---------- TEXT

Primary LanguageJava

Selenium WebDriver BiDi (WD BiDi) - BlackOps-Flavored Codified DevTools - Kismet Child of WebDriver Classic (WD Classic) and Chrome DevTools Protocol (CDP)

Agenda:


Evolution of WD Classic

WD Classic was created in 2005. It's been a 18+ year long journey.

WD Classic - History:

wdclassichistory

We need to understand the evolution of WD Classic for easier understanding of the WD BiDi concept.

WD Classic - Automation Tools:

wdclassictools

  • Selenium WD
    • Open-source suite of tools (ecosystem) for automating web apps.
    • Used for testing and simulating user interactions in the browsers.
  • WebDriverIO
    • A test automation tool for web apps.
    • Offers a simple syntax and built-in commands.
    • Supports multiple browsers and devices for efficient and effective testing.
  • NightWatchJS
    • An automated testing tool based on Node.js.
    • Offers a simple syntax and built-in WD support.
    • Supports E2E testing and browser automation.
  • Appium
    • Open-source ecosystem for mobile automation.
    • Allows testing of native, hybrid and mobile web apps on iOS and Android.
    • Uses WD protocol.
  • Katalon, SeleniumBase, etc.
    • Other tools use the Selenium WD under the hood.
    • E.g., Katalon uses the Selenium jar file in the back-end, but it still comminicates to the browsers via the web DevTools protocol.

Evolution of CDP

DevTools Overview

  • Tools to test and debug code for web developers.
  • When you develop a web app in an IDE, you are able to step through the code. But what if you want to debug the UI part of it? Let’s say you want to check the look and feel, e.g., verify that the correct styles were applied.

--------------------

(WRITTEN REQUEST 1) In the listing, reproduce word for word the lines starting with the one that contains "Screen dimensions: 288x200" and going on through the one that contains "click(362, 20)", both included.
The Selenium WebDriver text has no connection to the listing that comes after it.

---------- EXERCISE DATA

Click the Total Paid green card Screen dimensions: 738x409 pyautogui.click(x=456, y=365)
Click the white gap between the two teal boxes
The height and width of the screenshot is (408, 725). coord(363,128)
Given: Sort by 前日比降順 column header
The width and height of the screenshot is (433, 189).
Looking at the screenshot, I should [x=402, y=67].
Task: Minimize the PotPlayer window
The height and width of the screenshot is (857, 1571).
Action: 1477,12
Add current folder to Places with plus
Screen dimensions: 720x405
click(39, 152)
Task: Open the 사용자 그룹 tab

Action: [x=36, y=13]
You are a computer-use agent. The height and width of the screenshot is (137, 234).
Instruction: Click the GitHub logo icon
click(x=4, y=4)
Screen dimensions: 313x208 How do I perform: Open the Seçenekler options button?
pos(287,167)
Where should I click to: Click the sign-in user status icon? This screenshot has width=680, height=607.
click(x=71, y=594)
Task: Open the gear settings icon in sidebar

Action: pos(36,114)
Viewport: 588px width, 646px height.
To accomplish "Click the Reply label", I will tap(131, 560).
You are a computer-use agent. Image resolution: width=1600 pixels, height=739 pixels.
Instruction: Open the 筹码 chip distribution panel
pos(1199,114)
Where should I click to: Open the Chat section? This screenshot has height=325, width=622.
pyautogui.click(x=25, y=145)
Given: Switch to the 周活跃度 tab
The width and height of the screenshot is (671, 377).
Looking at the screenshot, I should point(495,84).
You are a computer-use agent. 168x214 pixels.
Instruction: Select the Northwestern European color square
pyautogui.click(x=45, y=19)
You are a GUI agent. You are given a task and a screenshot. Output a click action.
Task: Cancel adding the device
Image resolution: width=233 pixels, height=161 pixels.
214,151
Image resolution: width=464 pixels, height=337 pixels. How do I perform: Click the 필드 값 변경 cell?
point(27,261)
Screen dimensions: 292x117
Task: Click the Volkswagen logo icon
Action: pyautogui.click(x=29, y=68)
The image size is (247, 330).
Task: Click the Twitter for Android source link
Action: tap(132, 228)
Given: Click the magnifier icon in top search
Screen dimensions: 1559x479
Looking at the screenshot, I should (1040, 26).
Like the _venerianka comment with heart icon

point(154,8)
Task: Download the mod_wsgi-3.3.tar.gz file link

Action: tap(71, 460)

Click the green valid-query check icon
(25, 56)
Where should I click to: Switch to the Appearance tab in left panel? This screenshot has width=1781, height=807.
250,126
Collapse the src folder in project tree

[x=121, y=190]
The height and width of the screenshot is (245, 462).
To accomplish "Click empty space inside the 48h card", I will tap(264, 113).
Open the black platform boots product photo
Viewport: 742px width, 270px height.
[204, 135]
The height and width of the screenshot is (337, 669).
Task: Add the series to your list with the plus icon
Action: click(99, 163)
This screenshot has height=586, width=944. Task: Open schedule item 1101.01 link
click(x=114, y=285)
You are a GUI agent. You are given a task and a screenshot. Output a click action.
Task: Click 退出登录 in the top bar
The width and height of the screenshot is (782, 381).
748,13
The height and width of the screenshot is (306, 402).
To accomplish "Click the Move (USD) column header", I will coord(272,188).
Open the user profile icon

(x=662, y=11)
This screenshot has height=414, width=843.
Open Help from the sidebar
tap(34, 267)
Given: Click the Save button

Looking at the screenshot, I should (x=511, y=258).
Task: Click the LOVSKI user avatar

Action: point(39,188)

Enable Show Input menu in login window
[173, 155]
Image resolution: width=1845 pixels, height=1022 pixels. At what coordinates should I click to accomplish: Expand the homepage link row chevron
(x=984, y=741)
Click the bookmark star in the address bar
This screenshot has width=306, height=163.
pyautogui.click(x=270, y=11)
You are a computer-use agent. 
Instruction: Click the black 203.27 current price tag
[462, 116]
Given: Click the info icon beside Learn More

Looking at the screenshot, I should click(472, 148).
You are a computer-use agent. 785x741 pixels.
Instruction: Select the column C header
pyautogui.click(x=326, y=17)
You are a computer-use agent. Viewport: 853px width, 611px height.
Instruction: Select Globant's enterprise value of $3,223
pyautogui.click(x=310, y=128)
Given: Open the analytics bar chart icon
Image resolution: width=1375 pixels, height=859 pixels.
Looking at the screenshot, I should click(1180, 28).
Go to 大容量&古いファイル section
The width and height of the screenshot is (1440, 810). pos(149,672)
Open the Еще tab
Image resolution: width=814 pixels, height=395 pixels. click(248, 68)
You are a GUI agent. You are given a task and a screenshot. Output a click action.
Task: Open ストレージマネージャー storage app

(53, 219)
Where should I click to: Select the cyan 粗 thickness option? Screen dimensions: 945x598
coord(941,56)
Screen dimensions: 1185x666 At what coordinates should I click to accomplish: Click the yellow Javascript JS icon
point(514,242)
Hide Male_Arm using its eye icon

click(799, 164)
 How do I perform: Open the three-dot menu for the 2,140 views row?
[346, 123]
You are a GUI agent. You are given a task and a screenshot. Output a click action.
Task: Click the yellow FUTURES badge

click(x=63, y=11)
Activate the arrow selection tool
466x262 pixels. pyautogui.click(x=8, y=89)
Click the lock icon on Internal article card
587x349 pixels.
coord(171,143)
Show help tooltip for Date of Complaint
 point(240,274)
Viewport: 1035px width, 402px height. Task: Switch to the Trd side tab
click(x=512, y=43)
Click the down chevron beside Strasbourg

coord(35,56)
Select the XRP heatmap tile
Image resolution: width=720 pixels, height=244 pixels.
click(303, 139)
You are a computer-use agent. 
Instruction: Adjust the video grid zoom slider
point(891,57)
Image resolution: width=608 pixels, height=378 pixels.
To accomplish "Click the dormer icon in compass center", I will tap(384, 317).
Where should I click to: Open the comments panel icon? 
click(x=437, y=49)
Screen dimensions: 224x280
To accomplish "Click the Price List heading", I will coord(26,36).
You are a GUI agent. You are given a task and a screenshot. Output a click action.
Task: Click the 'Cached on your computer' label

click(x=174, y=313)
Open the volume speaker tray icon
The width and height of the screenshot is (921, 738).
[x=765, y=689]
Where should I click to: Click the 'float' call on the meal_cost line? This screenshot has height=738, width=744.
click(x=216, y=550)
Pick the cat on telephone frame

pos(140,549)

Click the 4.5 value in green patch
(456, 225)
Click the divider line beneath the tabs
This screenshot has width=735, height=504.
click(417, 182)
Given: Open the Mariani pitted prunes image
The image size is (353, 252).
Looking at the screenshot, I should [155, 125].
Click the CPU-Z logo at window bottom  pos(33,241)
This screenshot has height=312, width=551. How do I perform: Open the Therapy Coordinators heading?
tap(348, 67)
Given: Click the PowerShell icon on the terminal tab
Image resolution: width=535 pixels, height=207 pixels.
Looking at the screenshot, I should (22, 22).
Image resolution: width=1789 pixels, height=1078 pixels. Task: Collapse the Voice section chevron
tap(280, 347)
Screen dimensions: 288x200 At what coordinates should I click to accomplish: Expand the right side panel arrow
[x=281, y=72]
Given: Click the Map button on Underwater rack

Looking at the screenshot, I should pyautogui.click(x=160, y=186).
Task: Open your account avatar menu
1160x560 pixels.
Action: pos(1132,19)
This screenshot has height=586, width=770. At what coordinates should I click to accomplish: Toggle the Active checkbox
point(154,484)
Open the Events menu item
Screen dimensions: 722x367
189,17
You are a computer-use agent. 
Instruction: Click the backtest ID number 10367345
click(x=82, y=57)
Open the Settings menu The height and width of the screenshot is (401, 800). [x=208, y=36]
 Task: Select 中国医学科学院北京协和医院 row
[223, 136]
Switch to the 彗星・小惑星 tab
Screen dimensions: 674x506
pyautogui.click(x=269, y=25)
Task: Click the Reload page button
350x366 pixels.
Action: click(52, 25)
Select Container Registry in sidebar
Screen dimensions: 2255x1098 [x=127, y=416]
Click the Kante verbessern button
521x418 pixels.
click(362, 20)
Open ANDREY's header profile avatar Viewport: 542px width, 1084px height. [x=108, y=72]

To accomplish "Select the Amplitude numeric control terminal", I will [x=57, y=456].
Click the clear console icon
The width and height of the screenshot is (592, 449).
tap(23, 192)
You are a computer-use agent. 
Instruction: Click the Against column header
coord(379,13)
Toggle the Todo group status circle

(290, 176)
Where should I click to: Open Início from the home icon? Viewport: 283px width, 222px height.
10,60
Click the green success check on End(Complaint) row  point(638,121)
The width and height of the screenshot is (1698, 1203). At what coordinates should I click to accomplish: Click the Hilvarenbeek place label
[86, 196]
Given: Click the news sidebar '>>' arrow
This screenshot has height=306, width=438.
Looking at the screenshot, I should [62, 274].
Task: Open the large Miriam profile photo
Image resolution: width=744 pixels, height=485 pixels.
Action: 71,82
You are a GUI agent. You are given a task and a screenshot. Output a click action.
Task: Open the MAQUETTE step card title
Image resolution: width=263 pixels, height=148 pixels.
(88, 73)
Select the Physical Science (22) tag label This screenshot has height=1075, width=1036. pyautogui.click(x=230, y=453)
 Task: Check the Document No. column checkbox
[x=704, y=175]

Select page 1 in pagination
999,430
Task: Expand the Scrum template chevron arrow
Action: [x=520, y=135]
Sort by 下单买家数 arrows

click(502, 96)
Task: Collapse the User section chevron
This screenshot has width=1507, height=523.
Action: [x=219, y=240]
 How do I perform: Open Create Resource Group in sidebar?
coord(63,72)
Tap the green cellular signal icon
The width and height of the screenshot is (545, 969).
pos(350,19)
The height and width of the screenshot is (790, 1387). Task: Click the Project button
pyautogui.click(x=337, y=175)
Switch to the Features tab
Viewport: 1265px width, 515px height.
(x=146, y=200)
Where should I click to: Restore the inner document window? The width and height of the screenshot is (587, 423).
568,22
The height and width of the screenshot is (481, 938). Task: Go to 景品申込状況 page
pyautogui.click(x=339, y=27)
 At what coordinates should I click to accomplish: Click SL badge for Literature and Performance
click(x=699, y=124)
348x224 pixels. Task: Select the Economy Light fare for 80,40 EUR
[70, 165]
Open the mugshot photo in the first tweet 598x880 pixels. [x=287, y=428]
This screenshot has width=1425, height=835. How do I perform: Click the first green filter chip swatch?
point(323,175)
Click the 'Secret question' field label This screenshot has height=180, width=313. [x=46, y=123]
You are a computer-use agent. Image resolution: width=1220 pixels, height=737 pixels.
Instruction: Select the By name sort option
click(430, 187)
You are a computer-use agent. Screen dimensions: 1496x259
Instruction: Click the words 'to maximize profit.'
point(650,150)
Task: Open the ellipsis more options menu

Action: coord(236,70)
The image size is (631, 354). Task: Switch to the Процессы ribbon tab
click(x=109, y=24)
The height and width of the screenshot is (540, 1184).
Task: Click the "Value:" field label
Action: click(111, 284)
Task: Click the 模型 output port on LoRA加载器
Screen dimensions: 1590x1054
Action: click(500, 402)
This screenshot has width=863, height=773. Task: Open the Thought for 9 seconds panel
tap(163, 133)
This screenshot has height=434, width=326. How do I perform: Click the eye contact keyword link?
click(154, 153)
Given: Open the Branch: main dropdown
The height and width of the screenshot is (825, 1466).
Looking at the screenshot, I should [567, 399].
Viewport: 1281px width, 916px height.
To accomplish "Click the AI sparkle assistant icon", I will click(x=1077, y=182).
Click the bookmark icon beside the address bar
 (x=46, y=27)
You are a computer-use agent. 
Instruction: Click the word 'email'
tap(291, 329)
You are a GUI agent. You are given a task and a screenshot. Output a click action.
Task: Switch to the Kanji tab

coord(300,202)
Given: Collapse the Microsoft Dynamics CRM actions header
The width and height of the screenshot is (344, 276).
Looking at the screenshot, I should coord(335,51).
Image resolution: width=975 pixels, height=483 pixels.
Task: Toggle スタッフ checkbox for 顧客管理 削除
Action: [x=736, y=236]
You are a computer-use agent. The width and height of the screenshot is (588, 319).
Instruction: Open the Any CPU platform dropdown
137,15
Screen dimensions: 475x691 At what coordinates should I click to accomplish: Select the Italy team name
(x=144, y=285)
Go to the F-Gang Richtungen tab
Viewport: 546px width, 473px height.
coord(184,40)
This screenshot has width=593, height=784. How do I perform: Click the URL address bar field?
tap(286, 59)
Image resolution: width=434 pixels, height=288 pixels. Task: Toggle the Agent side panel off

--------------------

(WRITTEN REQUEST 2) According to the Selenium WebDriver text, in what year was WD Classic created?

(PROBLEM SOLUTION 1)
Screen dimensions: 288x200 At what coordinates should I click to accomplish: Expand the right side panel arrow
[x=281, y=72]
Given: Click the Map button on Underwater rack

Looking at the screenshot, I should pyautogui.click(x=160, y=186).
Task: Open your account avatar menu
1160x560 pixels.
Action: pos(1132,19)
This screenshot has height=586, width=770. At what coordinates should I click to accomplish: Toggle the Active checkbox
point(154,484)
Open the Events menu item
Screen dimensions: 722x367
189,17
You are a computer-use agent. 
Instruction: Click the backtest ID number 10367345
click(x=82, y=57)
Open the Settings menu The height and width of the screenshot is (401, 800). [x=208, y=36]
 Task: Select 中国医学科学院北京协和医院 row
[223, 136]
Switch to the 彗星・小惑星 tab
Screen dimensions: 674x506
pyautogui.click(x=269, y=25)
Task: Click the Reload page button
350x366 pixels.
Action: click(52, 25)
Select Container Registry in sidebar
Screen dimensions: 2255x1098 [x=127, y=416]
Click the Kante verbessern button
521x418 pixels.
click(362, 20)

(PROBLEM SOLUTION 2) 2005